President Obama’s executive action issued yesterday will stop the deportation of up to 5 million undocumented immigrants, finally allowing them to come out of the shadows and stop living in fear. Nearly 3.7 million of the affected immigrants are parents of children who are U.S. citizens or legal residents and who have lived in the U.S. for at least 5 years. In addition to no longer having to worry about being pulled away from their children – with obvious horrible consequences for the children left behind – many of them will get work permits, allowing them to work legally and travel within the country, get better jobs, and lift their families out of poverty. In some states, they’ll be able to get driver’s licenses and professional certificates, further increasing their chances of getting better-paying jobs.
The President’s action also extends protections to nearly 300,000 more of the so-called DREAMers – undocumented immigrants who were brought to the U.S. as children. This is an expansion of the President’s 2012 action known as Deferred Action for Childhood Arrivals (DACA), which has already helped hundreds of thousands of young adults to stay in the country they grew up in and allowed families to stay together. The new action lets those who came to this country no later than 2010 qualify, and eliminates the current age cut-off of 30.
These protections are huge for our immigrant neighbors. Already, more than 2 million immigrants have been removed from the U.S. during President Obama’s time in office. Families have been split apart. His action yesterday is a critical step towards stopping the recurrence of this tragedy.
This move will also help our economy by increasing payroll tax revenues by billions of dollars and decreasing the billions of dollars we spend deporting hardworking immigrants who pose no threats to our safety or security.
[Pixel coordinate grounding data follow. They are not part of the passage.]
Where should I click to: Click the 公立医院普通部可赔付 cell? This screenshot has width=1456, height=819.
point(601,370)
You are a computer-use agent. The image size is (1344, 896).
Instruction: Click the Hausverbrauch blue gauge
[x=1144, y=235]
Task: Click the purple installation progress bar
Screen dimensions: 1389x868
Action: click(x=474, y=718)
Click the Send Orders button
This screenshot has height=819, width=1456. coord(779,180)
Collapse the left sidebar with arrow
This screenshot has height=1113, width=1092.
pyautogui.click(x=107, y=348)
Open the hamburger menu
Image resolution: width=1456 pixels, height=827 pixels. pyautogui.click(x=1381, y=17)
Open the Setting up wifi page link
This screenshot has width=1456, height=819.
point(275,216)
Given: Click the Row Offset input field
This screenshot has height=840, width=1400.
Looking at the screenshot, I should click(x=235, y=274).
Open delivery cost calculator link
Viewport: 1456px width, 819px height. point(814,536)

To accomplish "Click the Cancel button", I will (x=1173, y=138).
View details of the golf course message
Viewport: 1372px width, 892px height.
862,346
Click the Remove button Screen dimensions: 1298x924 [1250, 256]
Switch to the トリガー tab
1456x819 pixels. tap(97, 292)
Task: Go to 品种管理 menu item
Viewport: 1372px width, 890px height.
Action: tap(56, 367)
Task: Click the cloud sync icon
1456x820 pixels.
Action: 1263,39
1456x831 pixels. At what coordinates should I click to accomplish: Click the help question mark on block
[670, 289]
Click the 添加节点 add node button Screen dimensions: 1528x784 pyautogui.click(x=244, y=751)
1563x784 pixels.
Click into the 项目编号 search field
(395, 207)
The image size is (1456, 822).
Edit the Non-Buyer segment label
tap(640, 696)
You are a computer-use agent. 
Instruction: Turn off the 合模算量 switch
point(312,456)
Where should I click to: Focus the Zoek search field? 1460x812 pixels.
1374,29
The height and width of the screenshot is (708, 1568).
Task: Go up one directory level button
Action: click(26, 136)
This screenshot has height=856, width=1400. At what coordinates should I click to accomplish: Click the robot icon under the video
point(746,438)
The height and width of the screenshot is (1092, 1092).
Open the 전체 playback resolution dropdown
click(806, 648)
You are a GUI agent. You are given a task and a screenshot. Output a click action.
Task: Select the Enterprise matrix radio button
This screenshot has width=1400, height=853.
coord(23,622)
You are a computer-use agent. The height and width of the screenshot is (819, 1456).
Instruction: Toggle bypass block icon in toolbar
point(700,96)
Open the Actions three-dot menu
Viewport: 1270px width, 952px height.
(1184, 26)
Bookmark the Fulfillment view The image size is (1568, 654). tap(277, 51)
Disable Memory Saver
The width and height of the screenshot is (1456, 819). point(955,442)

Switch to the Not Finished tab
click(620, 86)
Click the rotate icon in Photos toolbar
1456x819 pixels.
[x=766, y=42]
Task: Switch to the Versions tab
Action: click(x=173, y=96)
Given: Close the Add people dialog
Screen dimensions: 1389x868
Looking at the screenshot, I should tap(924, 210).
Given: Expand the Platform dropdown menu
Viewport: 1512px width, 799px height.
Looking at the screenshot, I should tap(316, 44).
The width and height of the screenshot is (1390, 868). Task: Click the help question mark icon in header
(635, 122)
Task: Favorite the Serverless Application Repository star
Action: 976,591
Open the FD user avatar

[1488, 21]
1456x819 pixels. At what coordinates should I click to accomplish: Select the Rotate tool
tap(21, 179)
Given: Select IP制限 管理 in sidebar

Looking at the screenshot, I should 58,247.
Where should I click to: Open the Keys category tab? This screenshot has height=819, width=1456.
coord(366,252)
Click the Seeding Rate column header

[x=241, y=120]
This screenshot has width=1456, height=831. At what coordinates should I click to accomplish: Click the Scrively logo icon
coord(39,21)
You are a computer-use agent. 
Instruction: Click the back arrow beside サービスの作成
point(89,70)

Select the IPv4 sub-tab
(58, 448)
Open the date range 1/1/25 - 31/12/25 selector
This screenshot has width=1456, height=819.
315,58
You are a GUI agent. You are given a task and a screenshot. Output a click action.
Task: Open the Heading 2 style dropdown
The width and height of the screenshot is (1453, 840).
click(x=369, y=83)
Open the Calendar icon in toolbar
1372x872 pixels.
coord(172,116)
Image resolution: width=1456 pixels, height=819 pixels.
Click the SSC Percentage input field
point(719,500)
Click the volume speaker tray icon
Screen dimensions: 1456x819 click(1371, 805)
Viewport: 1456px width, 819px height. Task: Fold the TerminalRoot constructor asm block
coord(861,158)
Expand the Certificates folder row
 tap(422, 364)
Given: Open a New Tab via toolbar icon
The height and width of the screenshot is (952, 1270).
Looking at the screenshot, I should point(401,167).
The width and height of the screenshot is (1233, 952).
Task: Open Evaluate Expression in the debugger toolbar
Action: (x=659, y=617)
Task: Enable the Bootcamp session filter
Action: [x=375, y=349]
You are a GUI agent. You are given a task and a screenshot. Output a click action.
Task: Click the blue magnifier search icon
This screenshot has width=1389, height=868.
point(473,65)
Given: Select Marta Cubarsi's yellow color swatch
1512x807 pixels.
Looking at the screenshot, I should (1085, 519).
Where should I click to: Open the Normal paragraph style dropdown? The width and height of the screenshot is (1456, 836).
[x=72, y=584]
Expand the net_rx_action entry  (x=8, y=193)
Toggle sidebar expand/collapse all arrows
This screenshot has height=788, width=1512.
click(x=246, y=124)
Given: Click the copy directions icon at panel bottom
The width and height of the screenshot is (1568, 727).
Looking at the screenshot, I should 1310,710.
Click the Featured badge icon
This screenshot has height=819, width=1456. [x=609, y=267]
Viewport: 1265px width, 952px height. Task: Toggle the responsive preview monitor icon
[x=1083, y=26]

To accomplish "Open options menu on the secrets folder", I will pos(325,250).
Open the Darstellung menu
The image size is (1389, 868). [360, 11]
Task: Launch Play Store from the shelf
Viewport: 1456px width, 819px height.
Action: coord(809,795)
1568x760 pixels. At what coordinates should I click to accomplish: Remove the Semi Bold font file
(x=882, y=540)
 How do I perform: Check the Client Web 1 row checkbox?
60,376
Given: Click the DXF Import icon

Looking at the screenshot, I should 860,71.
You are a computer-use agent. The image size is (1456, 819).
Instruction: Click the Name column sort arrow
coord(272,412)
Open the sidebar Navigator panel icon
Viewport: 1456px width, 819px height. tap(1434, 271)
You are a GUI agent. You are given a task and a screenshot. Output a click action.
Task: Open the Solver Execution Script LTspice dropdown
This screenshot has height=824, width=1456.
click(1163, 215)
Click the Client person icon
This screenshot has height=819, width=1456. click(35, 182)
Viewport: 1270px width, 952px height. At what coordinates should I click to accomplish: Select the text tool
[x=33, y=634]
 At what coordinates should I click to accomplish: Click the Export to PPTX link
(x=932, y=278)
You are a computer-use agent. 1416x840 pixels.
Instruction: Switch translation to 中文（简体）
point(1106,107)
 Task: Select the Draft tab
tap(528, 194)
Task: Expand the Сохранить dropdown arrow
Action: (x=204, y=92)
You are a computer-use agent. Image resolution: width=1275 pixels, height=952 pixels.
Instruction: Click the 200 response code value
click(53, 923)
It will also improve wage and labor protections for these workers.
Unfortunately, the executive action does not provide any permanent change in the immigration status of those affected, nor does it provide them with a pathway to citizenship. It is disappointing that the President did not provide relief for the parents of the Dreamers, who will not be covered unless they have other citizen or legal resident children. And immigrants should be able to buy health insurance through the exchanges, something still not possible under the President’s action. That’s why Congress needs to take up comprehensive immigration reform to expand the protections announced yesterday and cement them into law. More than a year after the Senate passed (bipartisan) sweeping reforms, the House still refuses to act.
In fact, Speaker of the House John Boehner (R-OH) said Republicans would fight the executive action “tooth and nail.” Exactly how they’ll do that remains to be seen, though there’s quite a bit of talk about holding hostage the funding bill that Congress needs to pass by Dec. 11 or trying to add poison pills to it that would derail the implementation of the President’s action. It hasn’t always been this way; as the Associated Press recently pointed out, both Presidents Reagan and George H.W. Bush took similar action to allow undocumented immigrants to stay, with Bush Sr. giving relief to more than 40 percent of the undocumented population in the country at the time. In fact, every president since Eisenhower has taken executive action to address immigration. So why is it such a partisan flame-thrower now?
Please take a minute to send an email to President Obama thanking him for taking action, and tell Congress that instead of standing in the way of implementation, they should get to work passing comprehensive immigration reform. Our country desperately needs it, and voters support it. I applaud President Obama’s action as a much-needed first step that will improve the lives of millions, albeit temporarily. Now it’s Congress’ turn to finish the job and ensure millions of our neighbors no longer have to live in fear.